抜粋:
題詞は、「見攀折保寶葉歌二首」<攀(よ)ぢ折(を)れたる保宝葉(ほほがしは)を見る歌二首>である。

 

もう一首の方もみてみよう。

 

◆皇神祖之 遠御代三世波 射布折 酒飲等伊布曽 此保寶我之波

               (大伴家持 巻十九 四二〇五)

 

≪書き下し≫すめろきの遠御代御代(とほみみよ)はい重(し)き折り酒(さ)飲(の)みきといふぞこのほほがしは 

 

(訳)古(いにしえ)の天皇(すめらみこと)の御代御代(みよみよ)では、重ねて祈って、酒を飲んだということですよ。このほほがしわは。(同上)

(注)いしきをる【い敷き折る】:(食物を盛るために、木の葉を)平らに広げて折り曲げる。(weblio古語辞典 学研全訳古語辞典)

課題一覧:
(a) 保宝葉の歌の抜粋のうち、「(訳)」で始まる現代語訳で読み仮名が括弧書きで添えられている語はどれですか。読み仮名とともにすべて挙げてください。
(b) 保宝葉の歌の抜粋を、最後の一文の後から書き継いでください。
次の記録は、上の抜粋とは別の出典から取ったものです。

データ:

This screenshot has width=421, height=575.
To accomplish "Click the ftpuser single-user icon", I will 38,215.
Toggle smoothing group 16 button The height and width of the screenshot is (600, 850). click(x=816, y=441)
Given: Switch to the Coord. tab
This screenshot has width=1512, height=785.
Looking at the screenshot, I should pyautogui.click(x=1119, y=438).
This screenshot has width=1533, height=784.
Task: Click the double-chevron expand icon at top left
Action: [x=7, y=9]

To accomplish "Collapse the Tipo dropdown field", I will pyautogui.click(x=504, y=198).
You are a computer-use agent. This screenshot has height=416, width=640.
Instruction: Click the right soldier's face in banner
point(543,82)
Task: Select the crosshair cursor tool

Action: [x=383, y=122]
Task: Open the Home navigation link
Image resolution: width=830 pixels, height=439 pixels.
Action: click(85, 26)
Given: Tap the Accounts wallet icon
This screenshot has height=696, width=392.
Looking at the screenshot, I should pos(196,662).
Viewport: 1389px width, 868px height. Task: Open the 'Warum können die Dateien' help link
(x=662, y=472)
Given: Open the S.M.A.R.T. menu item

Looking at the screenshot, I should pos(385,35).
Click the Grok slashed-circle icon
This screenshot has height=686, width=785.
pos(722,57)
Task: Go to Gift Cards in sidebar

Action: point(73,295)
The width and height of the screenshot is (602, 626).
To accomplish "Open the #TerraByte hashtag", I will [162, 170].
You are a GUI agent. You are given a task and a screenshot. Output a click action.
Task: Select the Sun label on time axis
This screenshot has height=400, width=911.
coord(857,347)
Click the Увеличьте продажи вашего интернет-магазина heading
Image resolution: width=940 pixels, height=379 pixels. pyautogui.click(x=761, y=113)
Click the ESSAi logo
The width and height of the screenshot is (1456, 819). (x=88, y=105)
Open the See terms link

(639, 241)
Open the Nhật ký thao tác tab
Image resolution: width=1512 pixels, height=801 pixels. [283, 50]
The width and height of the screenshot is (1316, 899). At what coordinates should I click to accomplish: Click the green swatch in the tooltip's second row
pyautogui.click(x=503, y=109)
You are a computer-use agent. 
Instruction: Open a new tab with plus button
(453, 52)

回答一覧:
(a) 古(いにしえ)、天皇(すめらみこと)、御代御代(みよみよ)

(b)
「ほほがしは」は、モクレン科のホオノキ(朴ノ木)。葉は大形。葉は古くは、食べ物を包むのに用いた。

四二〇四歌で、「ほほがしは」を「蓋」に見立てて、君(大伴家持)をほめている。それ対して、家持は、「重ねて祈って、酒を飲んだということですよ。このほほがしわは」と、前歌の意をそらして、「ほほがしは」そのものへの賛美に転じているのである。

 「蓋」は、三位以上の者は用いることになっており、一位のものは「深緑色」であったので、青々としたホオノキの葉をもっている様子を、一位の人の「蓋」のようだとたたえたのに対して、家持は、ホオノキの葉で酒を飲んだ昔の事実を述べて葉を讃えたのである。見事な切り返しである。

 

 

(参考文献)

★「萬葉集」 鶴 久・森山 隆 編 (桜楓社)

★「万葉集 三」 伊藤 博 著 (角川ソフィア文庫

★「植物で見る万葉の世界」 國學院大學 萬葉の花の会 著 (同会 事務局)

★「weblio古語辞典 学研全訳古語辞典」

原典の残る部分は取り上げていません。